Copy out the data word for word, starting at the line containing "You are a computer-use" and ending at the line containing "coord(521,854)", with both of those lines included. Leave the pictures out.
==== TASK DATA ====
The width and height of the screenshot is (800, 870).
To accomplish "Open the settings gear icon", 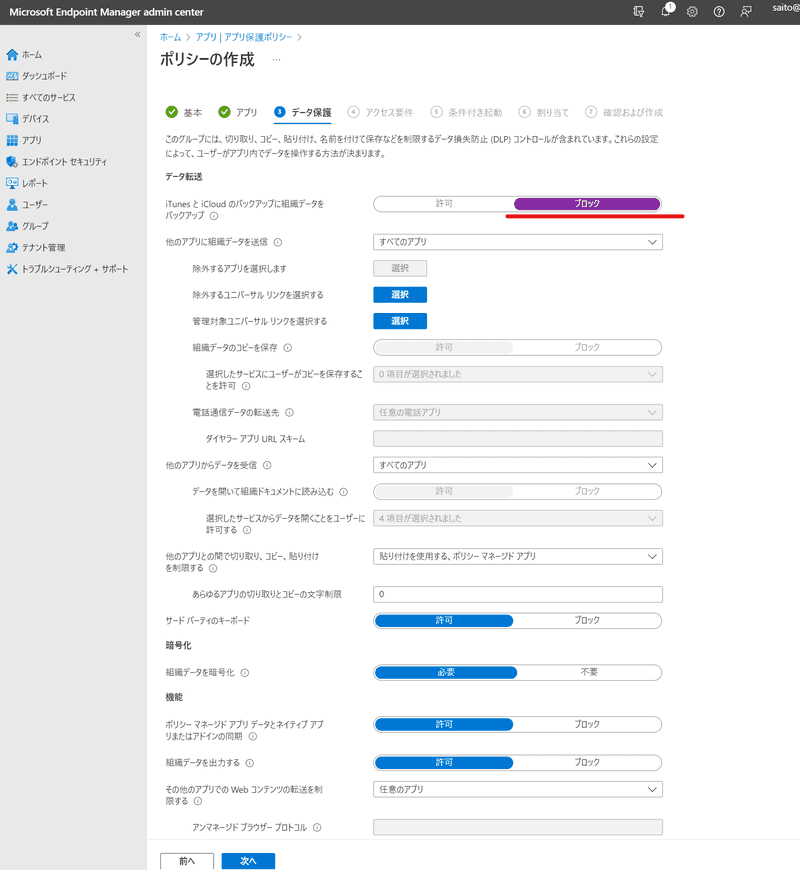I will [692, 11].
====
==== TASK DATA ====
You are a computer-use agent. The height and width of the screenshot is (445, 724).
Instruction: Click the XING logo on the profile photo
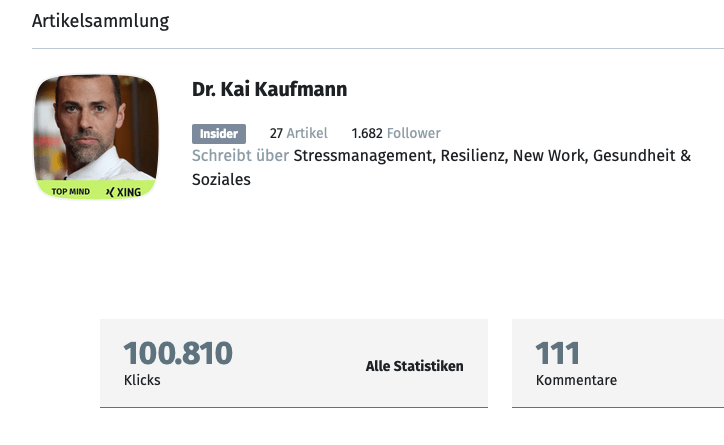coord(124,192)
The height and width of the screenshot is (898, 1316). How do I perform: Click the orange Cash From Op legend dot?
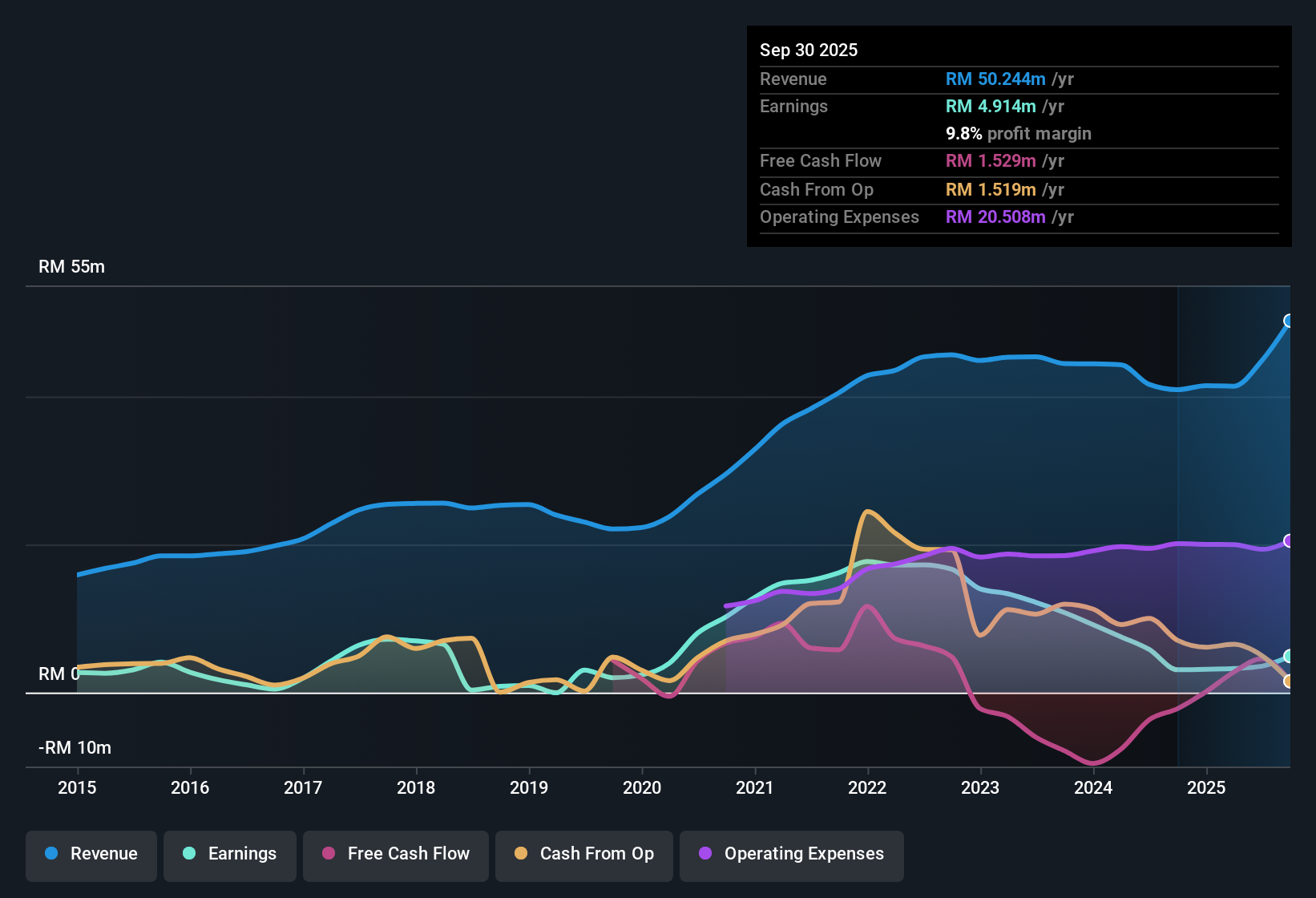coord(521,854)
====
==== TASK DATA ====
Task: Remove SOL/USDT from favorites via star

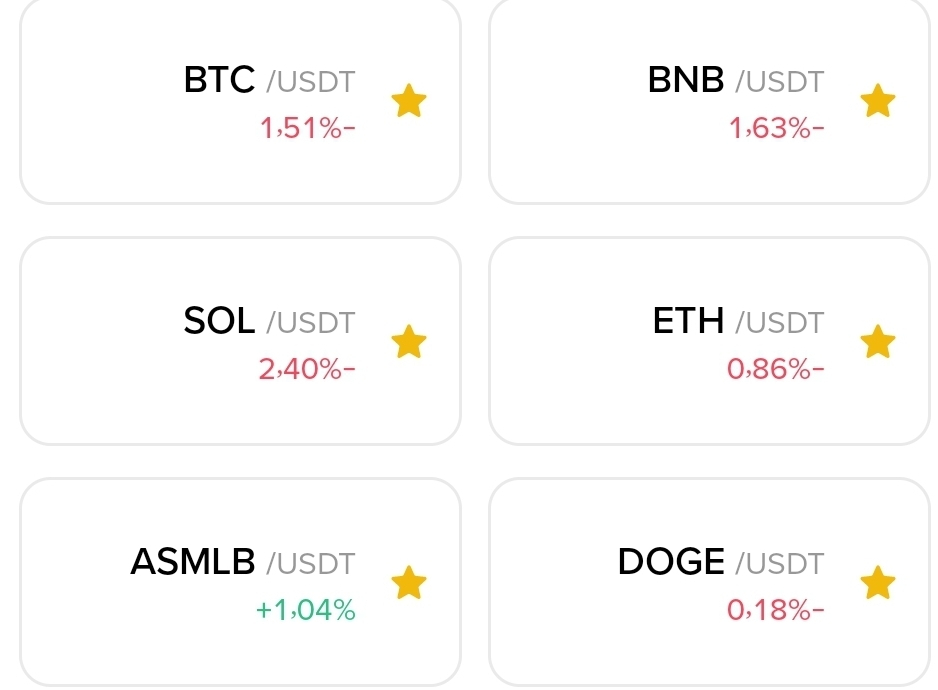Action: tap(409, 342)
====
▸ RESPONSE:
You are a computer-use agent. The height and width of the screenshot is (445, 724).
Instruction: Click the XING logo on the profile photo
coord(124,192)
The height and width of the screenshot is (898, 1316). How do I perform: Click the orange Cash From Op legend dot?
coord(521,854)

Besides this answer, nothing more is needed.